WHAT TO DO = Output only the lines below from the one containing "Image resolution: width=400" to the one containing "This screenshot has width=1512, height=803.", exactly as written, both ends kept.

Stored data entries
* * * * * * *
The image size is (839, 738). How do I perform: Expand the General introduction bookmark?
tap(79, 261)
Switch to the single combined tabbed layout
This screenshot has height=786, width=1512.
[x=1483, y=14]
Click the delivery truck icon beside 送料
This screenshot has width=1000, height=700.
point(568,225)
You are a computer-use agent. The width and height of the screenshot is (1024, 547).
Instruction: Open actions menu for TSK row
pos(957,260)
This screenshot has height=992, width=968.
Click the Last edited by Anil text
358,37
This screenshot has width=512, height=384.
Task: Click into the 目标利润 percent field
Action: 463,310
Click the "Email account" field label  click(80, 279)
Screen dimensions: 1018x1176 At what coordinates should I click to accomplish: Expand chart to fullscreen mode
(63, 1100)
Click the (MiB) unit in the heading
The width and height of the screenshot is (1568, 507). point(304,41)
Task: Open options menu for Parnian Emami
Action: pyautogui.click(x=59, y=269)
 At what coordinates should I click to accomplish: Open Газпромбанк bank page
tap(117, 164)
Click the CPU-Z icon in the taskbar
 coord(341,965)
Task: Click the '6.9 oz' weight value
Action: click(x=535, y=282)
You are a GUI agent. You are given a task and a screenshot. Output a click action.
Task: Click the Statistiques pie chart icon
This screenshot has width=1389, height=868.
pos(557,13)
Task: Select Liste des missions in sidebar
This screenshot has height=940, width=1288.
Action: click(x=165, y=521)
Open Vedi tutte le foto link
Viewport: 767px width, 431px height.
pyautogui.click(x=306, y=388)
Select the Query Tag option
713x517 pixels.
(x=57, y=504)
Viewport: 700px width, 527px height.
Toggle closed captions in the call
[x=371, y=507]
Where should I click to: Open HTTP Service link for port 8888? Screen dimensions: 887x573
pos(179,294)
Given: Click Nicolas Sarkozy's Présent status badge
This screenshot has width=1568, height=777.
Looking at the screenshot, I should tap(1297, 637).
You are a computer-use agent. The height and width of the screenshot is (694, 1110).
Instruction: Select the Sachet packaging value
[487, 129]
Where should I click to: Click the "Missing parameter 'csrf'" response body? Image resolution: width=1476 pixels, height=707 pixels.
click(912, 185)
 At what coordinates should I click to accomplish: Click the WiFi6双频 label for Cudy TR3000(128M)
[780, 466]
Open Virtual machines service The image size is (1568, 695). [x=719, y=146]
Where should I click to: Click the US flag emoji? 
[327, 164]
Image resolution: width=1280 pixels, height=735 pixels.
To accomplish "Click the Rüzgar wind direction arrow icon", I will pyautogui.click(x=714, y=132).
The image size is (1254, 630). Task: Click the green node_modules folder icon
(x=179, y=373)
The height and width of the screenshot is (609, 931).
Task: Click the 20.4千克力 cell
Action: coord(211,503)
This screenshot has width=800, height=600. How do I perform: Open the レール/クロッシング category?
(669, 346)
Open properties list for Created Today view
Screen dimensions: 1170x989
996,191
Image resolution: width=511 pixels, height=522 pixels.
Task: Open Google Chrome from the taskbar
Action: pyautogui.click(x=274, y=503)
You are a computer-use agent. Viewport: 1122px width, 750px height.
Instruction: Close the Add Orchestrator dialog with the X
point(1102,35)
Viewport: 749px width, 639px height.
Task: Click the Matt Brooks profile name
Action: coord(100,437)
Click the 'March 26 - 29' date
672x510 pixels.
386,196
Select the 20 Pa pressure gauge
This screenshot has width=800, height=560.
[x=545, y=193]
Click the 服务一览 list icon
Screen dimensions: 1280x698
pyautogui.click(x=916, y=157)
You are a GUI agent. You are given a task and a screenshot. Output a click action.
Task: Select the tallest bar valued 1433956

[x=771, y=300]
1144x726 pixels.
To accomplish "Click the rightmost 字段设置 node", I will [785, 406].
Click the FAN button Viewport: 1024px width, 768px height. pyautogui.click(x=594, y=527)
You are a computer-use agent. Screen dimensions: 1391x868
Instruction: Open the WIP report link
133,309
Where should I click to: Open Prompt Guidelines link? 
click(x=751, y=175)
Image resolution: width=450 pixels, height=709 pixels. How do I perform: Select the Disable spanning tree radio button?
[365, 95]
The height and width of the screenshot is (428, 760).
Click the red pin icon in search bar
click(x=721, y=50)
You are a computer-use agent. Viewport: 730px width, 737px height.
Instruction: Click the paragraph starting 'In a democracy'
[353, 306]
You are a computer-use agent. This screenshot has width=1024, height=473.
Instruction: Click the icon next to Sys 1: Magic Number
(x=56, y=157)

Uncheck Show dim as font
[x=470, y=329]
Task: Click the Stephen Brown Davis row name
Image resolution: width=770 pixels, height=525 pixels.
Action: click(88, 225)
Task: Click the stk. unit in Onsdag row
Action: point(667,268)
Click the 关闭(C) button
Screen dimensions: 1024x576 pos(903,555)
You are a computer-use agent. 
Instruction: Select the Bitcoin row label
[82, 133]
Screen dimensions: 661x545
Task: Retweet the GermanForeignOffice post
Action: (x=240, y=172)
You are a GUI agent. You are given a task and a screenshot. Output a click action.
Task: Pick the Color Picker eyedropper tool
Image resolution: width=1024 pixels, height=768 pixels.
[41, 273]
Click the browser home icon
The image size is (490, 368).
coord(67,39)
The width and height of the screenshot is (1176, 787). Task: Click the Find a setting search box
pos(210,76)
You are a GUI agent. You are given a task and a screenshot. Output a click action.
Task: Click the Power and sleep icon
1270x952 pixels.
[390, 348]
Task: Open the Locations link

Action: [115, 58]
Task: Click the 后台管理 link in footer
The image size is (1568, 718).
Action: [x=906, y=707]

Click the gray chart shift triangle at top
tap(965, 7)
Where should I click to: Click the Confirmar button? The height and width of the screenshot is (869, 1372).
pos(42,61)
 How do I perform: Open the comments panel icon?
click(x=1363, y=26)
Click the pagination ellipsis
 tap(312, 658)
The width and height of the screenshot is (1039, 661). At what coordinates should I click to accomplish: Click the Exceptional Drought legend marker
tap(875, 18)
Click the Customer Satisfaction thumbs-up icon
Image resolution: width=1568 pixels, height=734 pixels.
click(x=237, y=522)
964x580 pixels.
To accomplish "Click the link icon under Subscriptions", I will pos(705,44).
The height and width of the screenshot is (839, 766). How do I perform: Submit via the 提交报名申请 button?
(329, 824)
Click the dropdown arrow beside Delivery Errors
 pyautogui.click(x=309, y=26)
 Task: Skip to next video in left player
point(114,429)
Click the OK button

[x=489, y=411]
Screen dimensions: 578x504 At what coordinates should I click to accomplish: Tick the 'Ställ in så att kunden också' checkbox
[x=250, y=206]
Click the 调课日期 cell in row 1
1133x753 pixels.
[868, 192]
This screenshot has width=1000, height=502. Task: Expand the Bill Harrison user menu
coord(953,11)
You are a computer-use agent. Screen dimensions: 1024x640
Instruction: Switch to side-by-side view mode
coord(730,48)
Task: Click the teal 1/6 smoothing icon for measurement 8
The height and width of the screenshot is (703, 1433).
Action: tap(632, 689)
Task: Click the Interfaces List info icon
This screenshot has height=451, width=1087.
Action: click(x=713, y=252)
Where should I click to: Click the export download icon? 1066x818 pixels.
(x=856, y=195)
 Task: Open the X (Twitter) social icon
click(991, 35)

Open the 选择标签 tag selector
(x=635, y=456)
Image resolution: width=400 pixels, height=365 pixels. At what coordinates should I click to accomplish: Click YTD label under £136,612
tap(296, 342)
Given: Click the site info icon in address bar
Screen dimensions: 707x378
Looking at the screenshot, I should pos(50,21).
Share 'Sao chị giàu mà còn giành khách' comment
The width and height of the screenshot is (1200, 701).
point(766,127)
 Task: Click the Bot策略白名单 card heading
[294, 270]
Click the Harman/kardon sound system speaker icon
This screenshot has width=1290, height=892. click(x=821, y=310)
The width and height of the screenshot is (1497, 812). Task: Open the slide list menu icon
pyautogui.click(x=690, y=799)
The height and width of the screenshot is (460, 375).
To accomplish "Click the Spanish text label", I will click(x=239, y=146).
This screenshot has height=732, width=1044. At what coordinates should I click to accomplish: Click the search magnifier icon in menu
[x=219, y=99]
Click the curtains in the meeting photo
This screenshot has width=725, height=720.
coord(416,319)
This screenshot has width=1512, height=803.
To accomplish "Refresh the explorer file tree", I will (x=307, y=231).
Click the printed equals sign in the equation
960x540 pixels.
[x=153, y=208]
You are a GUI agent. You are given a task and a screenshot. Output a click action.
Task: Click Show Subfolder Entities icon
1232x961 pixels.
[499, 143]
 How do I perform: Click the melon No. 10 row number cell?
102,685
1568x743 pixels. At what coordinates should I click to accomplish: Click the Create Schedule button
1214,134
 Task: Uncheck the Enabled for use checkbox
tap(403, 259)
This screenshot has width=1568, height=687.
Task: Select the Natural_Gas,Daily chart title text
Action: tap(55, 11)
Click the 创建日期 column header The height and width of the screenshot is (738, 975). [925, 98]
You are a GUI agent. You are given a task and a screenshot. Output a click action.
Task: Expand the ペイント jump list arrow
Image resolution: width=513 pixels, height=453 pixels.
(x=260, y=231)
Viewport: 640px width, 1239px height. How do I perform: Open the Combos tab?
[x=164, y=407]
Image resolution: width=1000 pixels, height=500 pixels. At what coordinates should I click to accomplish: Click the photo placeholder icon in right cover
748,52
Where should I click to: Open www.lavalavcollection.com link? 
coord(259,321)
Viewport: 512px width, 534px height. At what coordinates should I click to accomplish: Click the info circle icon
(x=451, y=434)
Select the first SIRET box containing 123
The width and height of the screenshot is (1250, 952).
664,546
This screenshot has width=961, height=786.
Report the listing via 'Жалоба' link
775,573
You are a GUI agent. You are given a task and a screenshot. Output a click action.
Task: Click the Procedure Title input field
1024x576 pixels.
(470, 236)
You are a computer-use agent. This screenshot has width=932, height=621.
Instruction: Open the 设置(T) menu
* * * * * * *
EXERCISE SOLUTION =
Image resolution: width=400 pixels, height=365 pixels. At what coordinates should I click to accomplish: Click YTD label under £136,612
tap(296, 342)
Given: Click the site info icon in address bar
Screen dimensions: 707x378
Looking at the screenshot, I should pos(50,21).
Share 'Sao chị giàu mà còn giành khách' comment
The width and height of the screenshot is (1200, 701).
point(766,127)
 Task: Click the Bot策略白名单 card heading
[294, 270]
Click the Harman/kardon sound system speaker icon
This screenshot has width=1290, height=892. click(x=821, y=310)
The width and height of the screenshot is (1497, 812). Task: Open the slide list menu icon
pyautogui.click(x=690, y=799)
The height and width of the screenshot is (460, 375).
To accomplish "Click the Spanish text label", I will click(x=239, y=146).
This screenshot has height=732, width=1044. At what coordinates should I click to accomplish: Click the search magnifier icon in menu
[x=219, y=99]
Click the curtains in the meeting photo
This screenshot has width=725, height=720.
coord(416,319)
This screenshot has width=1512, height=803.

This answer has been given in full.